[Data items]

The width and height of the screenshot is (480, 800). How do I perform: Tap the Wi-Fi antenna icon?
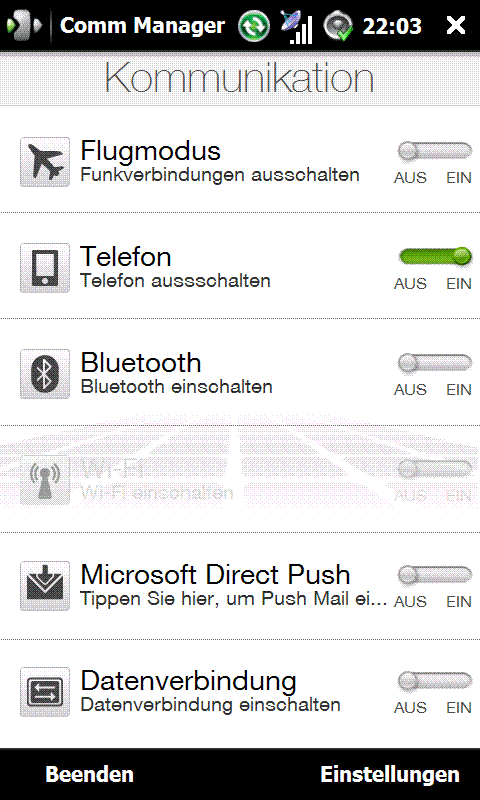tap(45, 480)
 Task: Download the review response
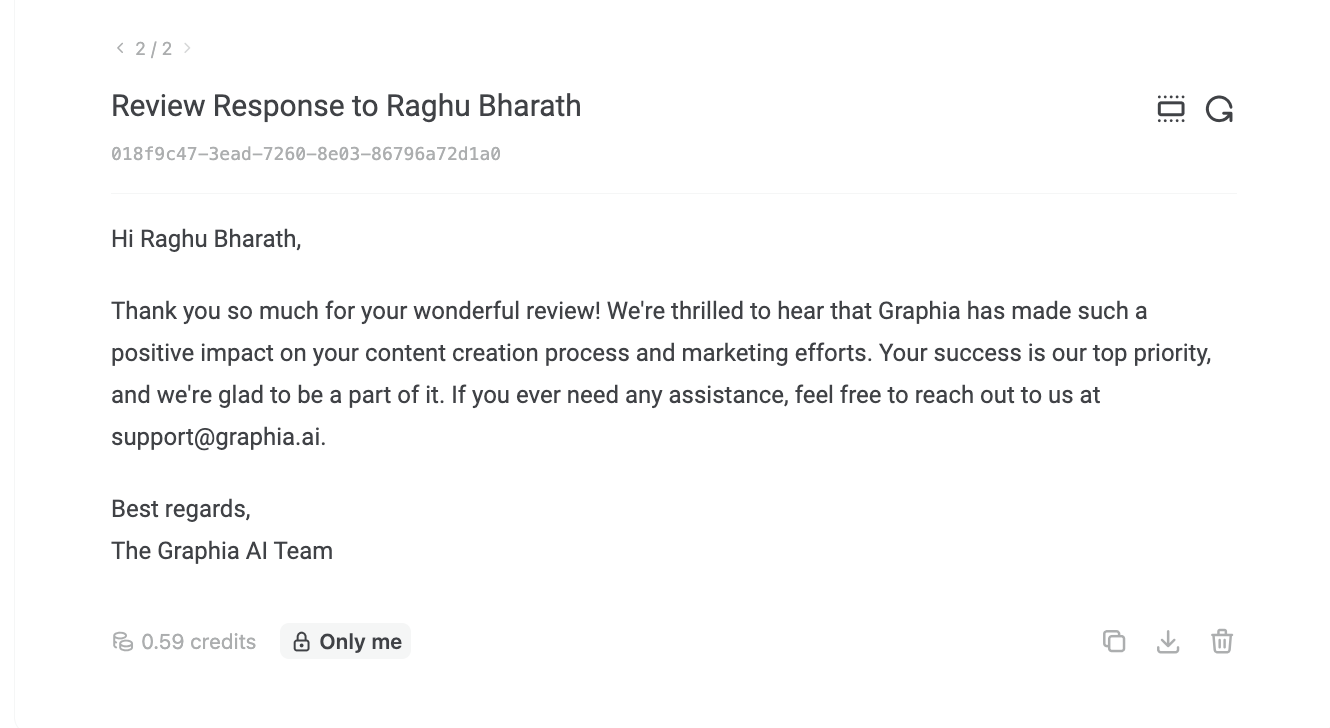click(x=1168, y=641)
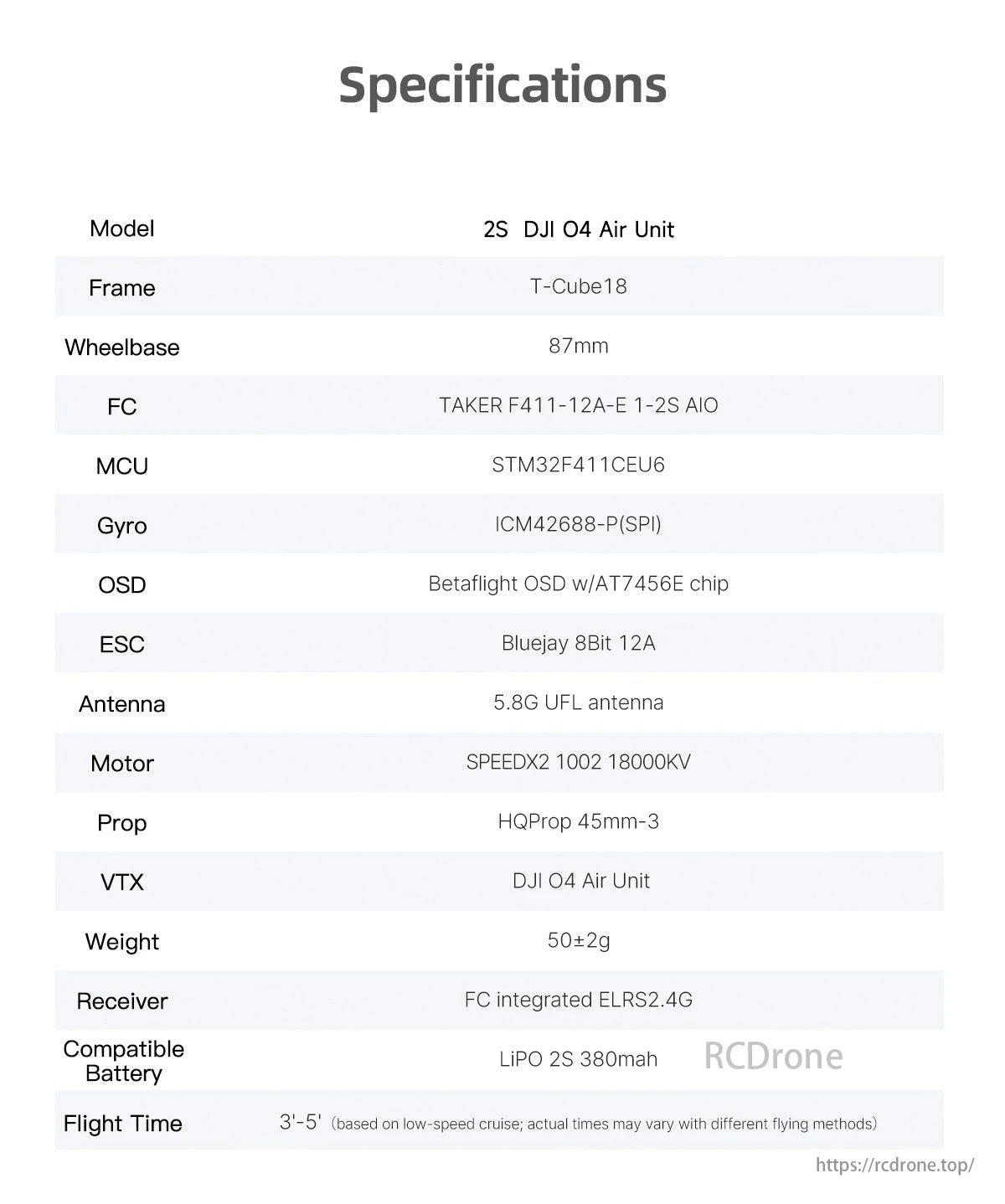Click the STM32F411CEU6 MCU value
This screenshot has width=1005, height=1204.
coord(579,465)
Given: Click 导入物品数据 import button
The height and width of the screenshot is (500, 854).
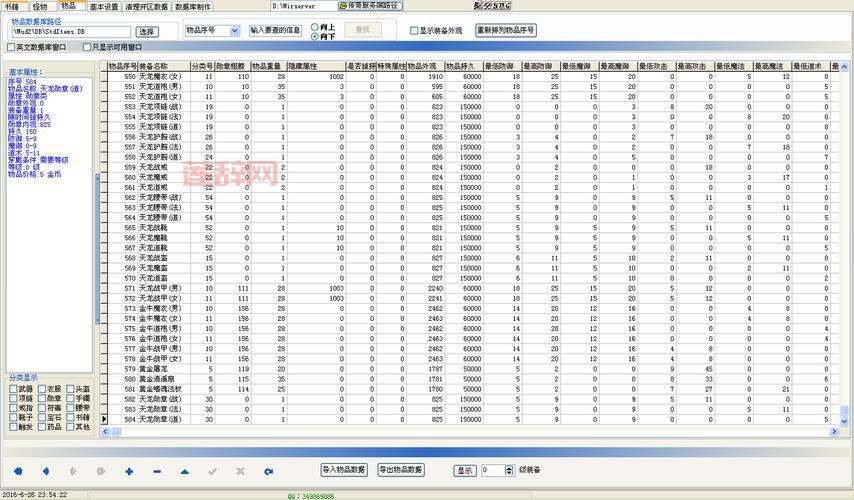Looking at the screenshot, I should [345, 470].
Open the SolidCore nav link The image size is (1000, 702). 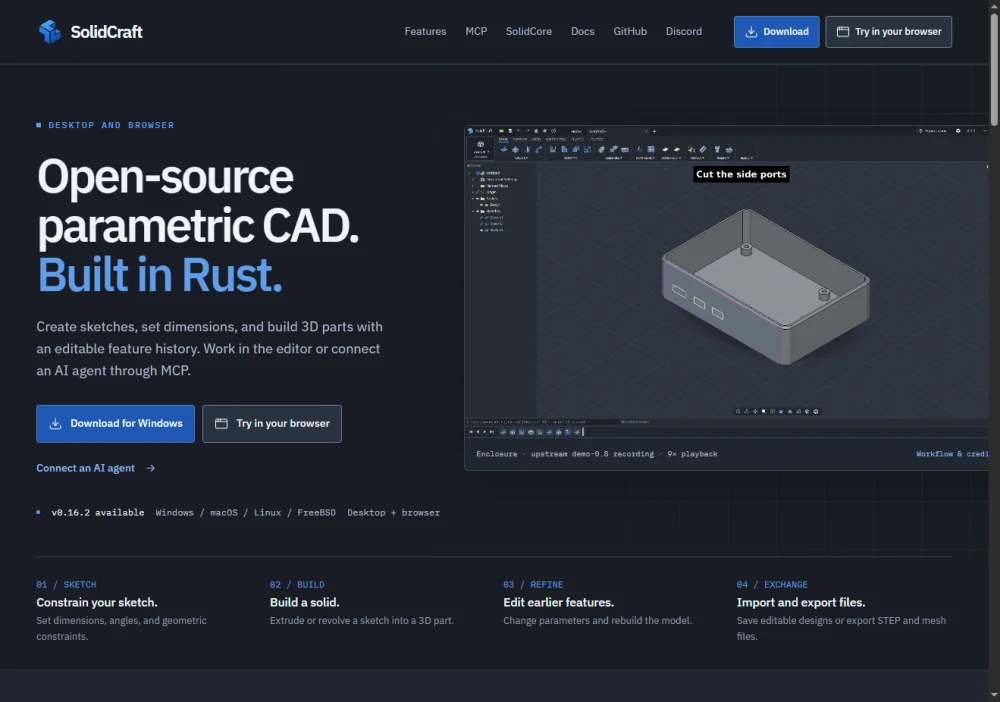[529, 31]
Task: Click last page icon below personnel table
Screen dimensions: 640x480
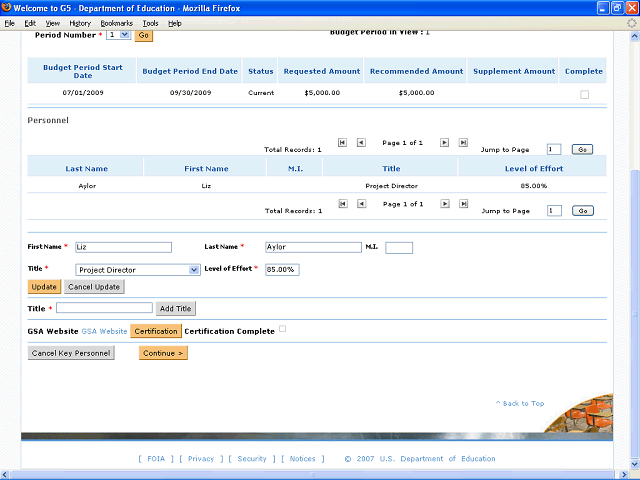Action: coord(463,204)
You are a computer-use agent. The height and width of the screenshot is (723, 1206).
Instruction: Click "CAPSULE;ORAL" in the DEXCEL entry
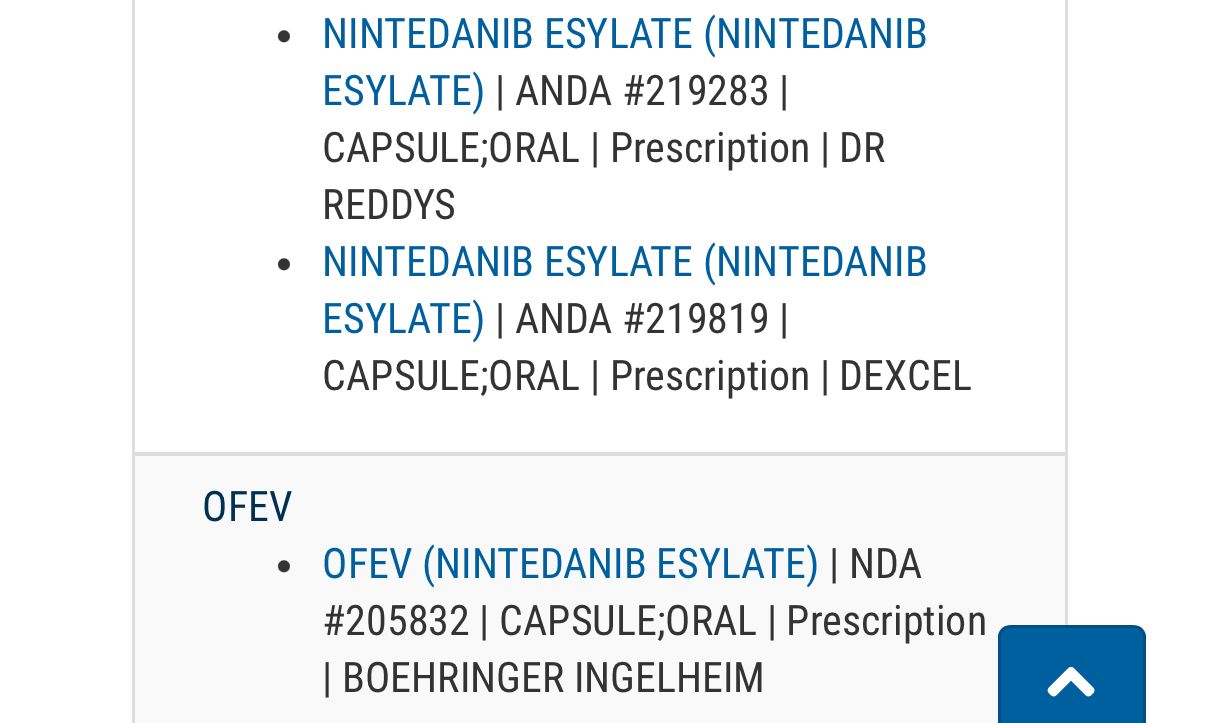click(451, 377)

• _Problem_
The lines from the one holding "You are a computer-use" to the final line of the entries are to be duplicated exactly, and the pictures are to be left out.

• _Answer_
You are a computer-use agent. The height and width of the screenshot is (723, 1206).
Instruction: Click "CAPSULE;ORAL" in the DEXCEL entry
click(451, 377)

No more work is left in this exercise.